Other bacteria can cause conjunctivitis in specific settings. Niesseria gonorrhea causes conjunctivitis in sexually active adolescents and in individuals who are victims of sexual abuse. It is rarely, if ever, acquired in a nonsexual manner, except when it is acquired at birth (9,10). Niesseria meningiditis is a rare cause of bacterial conjunctivitis (2,10,11). Enteric Gram-negative bacteria are a rare cause of conjunctivitis that may be acquired nosocomially due to poor hygiene and after antimicrobial therapy (2,10). Staphylococcus aureus and coagulase-negative staphylococci are often recovered from lid cultures but not from the conjunctiva (1,2). The organisms have been associated with blepharitis and are perhaps more common in adults. Viridans streptococci and other Gram-positive bacteria have been cultured from eye swabs, but their role as a cause of conjunctivitis is unproven (1,5,11). The clinical conjunctivitis syndromes of trachoma and adult inclusion conjunctivitis are caused by Chlamydia trachomatis (11).

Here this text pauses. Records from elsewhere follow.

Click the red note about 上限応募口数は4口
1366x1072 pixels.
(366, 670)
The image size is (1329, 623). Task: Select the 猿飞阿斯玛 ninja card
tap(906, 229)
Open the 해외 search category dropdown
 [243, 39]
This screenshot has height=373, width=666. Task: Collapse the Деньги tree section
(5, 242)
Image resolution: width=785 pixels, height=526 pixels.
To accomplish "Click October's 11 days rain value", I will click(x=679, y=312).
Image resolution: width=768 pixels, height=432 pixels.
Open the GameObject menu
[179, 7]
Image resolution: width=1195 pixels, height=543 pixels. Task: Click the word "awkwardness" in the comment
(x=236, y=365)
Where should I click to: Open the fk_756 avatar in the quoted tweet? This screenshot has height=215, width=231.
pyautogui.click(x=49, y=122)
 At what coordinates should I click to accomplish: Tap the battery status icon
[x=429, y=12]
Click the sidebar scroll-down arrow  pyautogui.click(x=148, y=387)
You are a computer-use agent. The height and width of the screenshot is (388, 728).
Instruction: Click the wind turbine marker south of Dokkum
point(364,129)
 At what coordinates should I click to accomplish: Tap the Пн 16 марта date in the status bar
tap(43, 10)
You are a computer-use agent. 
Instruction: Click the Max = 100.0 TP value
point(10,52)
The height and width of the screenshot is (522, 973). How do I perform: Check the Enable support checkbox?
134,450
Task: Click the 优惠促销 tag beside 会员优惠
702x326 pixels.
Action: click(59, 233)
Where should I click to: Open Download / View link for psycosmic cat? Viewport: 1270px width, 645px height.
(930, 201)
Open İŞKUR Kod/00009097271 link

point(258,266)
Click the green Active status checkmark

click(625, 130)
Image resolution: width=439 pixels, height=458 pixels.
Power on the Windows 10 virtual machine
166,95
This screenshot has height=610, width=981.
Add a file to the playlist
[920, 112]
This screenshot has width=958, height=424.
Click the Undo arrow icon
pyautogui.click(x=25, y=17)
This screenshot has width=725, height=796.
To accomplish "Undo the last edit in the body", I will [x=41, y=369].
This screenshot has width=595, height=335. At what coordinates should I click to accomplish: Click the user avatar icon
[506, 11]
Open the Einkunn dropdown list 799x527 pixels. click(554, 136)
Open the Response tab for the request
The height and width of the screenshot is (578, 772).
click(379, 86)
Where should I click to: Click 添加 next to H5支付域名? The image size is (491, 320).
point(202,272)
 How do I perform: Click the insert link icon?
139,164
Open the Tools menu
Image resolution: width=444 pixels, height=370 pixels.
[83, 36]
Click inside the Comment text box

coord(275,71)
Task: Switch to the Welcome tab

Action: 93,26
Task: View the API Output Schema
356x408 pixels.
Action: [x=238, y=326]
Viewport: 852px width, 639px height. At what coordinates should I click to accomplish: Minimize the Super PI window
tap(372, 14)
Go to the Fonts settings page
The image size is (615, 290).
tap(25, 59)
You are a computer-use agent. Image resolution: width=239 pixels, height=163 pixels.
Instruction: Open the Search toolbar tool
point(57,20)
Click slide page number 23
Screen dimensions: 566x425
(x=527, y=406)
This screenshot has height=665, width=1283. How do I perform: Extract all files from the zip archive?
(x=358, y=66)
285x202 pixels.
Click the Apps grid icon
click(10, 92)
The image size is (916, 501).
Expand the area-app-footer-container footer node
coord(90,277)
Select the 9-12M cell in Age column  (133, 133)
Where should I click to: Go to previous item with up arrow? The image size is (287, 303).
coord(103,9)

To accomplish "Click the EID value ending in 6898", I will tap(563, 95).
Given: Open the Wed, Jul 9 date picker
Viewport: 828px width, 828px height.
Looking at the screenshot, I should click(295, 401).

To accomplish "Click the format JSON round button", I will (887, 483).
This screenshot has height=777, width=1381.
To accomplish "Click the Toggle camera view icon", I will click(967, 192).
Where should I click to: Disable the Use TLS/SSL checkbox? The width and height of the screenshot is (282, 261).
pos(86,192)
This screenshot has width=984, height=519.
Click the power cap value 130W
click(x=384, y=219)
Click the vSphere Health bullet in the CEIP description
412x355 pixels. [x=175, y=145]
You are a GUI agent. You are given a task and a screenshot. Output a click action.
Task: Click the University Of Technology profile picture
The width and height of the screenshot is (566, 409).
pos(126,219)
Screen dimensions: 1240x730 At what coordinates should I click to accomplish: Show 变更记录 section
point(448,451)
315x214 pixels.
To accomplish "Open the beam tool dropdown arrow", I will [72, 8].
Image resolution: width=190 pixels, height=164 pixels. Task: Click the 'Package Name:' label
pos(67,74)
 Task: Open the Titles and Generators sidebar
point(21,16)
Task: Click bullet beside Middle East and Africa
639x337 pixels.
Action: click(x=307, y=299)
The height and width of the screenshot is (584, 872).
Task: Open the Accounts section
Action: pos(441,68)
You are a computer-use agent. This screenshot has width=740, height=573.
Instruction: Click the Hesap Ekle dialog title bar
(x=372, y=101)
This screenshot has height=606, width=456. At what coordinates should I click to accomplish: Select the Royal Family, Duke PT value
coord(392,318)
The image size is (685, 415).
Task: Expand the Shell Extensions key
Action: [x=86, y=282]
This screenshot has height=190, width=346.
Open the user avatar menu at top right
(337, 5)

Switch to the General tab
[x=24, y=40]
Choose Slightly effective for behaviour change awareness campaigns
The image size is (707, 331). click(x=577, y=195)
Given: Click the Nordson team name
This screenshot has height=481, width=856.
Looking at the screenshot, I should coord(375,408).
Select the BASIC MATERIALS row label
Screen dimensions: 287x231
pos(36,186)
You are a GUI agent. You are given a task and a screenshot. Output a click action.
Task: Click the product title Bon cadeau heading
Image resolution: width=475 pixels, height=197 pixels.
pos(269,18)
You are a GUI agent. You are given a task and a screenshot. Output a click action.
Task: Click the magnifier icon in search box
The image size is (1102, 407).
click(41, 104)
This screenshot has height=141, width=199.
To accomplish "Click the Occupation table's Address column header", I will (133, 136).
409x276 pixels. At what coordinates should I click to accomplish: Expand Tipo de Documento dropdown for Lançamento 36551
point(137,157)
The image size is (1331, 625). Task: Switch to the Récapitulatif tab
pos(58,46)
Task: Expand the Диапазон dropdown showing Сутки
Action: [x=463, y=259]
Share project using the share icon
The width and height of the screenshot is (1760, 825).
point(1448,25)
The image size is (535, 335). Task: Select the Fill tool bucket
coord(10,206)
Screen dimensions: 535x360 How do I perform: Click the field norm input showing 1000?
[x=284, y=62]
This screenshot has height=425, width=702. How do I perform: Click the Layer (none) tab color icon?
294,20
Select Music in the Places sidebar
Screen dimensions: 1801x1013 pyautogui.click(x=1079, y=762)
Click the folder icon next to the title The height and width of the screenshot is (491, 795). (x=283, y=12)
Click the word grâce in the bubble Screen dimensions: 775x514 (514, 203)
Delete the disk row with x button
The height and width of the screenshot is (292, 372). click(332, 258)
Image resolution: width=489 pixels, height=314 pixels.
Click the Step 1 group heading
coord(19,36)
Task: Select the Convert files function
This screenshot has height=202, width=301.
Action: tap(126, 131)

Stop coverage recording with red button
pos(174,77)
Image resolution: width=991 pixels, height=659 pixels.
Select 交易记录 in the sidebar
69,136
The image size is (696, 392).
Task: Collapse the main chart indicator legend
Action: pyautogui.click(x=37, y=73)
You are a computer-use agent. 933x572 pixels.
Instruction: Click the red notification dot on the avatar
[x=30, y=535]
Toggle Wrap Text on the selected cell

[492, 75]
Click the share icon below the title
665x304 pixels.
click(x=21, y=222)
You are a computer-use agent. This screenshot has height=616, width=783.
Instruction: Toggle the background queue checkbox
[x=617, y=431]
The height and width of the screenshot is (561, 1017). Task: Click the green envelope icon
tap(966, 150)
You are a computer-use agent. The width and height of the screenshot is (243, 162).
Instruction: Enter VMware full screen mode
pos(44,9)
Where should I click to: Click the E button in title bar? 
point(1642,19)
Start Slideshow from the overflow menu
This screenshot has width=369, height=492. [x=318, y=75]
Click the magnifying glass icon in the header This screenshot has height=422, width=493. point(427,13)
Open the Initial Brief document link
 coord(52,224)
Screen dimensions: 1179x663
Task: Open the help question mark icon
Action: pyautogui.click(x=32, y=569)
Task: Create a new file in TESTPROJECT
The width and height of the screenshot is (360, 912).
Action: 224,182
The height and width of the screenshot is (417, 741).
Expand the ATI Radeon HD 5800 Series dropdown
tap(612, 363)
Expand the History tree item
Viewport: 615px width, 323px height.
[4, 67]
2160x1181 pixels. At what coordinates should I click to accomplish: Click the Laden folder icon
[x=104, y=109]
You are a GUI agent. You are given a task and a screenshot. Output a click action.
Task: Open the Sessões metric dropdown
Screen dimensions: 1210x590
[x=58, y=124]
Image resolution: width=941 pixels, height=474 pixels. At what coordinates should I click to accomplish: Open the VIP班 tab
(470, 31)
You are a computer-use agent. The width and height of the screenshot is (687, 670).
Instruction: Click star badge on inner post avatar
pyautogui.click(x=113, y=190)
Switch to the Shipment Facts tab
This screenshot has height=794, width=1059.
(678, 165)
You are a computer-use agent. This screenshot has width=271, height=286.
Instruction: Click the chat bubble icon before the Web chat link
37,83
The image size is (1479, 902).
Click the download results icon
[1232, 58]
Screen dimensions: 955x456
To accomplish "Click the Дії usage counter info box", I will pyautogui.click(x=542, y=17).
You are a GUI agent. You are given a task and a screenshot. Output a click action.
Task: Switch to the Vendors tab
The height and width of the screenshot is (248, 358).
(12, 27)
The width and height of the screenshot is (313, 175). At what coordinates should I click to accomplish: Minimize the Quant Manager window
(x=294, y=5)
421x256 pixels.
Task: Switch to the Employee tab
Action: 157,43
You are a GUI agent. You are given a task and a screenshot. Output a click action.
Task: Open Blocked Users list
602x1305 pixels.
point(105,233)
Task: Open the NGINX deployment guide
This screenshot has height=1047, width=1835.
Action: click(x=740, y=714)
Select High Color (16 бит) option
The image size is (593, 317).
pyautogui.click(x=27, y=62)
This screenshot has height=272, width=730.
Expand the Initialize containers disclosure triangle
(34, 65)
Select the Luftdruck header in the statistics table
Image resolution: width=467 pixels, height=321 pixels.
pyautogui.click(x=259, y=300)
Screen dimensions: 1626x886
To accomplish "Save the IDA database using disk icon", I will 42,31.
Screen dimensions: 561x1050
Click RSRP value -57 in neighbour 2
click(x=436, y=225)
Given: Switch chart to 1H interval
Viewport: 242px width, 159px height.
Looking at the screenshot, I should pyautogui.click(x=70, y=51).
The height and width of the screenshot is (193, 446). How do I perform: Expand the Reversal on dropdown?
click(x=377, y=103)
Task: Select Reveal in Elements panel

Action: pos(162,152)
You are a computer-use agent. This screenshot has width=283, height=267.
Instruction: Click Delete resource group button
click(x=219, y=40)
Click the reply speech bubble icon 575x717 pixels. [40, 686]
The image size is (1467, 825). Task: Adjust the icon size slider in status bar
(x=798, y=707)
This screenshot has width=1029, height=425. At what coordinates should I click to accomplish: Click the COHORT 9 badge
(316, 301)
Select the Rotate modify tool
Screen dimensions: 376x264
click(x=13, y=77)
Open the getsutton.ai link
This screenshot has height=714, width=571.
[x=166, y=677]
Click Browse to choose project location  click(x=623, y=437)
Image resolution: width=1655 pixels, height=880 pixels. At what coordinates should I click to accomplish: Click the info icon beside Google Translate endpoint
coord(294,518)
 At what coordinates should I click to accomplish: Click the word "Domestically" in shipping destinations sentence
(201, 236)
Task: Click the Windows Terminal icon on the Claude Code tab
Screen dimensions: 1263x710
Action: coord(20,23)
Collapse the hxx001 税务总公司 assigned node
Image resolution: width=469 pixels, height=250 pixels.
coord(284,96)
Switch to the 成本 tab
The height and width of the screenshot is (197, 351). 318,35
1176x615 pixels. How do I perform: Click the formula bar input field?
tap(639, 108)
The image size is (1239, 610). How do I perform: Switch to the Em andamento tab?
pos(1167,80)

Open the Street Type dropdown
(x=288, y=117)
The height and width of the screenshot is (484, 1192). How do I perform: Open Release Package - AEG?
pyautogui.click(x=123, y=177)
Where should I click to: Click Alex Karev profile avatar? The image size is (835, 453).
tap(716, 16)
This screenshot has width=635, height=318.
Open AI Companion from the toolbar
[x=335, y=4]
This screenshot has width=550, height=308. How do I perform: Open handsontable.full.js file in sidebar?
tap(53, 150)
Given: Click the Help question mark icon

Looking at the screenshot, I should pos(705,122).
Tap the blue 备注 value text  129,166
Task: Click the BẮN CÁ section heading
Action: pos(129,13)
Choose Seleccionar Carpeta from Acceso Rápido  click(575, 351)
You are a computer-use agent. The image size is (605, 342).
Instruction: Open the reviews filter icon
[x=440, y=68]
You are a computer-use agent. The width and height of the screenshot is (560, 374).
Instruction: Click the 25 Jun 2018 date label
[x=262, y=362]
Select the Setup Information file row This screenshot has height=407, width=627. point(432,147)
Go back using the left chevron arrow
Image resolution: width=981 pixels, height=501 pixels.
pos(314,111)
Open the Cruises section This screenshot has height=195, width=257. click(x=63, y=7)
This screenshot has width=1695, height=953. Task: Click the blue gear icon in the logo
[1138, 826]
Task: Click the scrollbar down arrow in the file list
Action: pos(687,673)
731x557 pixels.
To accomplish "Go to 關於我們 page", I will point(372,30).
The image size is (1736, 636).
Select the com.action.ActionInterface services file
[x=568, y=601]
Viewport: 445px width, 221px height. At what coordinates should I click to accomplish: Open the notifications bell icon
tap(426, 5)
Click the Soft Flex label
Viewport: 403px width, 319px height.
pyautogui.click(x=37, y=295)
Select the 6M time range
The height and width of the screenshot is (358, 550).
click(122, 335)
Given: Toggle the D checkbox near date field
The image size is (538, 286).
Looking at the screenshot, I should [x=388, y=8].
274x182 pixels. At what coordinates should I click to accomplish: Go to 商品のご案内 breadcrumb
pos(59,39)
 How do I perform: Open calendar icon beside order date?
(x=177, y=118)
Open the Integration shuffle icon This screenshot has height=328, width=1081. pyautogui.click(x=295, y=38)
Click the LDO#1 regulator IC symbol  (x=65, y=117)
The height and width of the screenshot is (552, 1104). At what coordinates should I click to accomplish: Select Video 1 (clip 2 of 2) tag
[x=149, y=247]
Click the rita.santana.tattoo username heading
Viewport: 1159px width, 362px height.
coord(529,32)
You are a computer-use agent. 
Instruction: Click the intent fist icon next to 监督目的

Several viruses cause conjunctivitis. Adenoviruses (types 3, 4, 5 and 7) cause pharyngoconjunctival fever (2,7,11). Other adenoviruses (types 8, 19 and 37) cause keratoconjunctivitis (2,11). Herpes simplex virus (HSV) also causes keratoconjunctivitis (2,7,11). Enteroviruses (coxsackie A24 or enterovirus 70) cause an acute hemorrhagic conjunctivitis (11). Other viruses that may cause conjunctivitis include measles, influenza, molluscum contagiosum and rubella (11).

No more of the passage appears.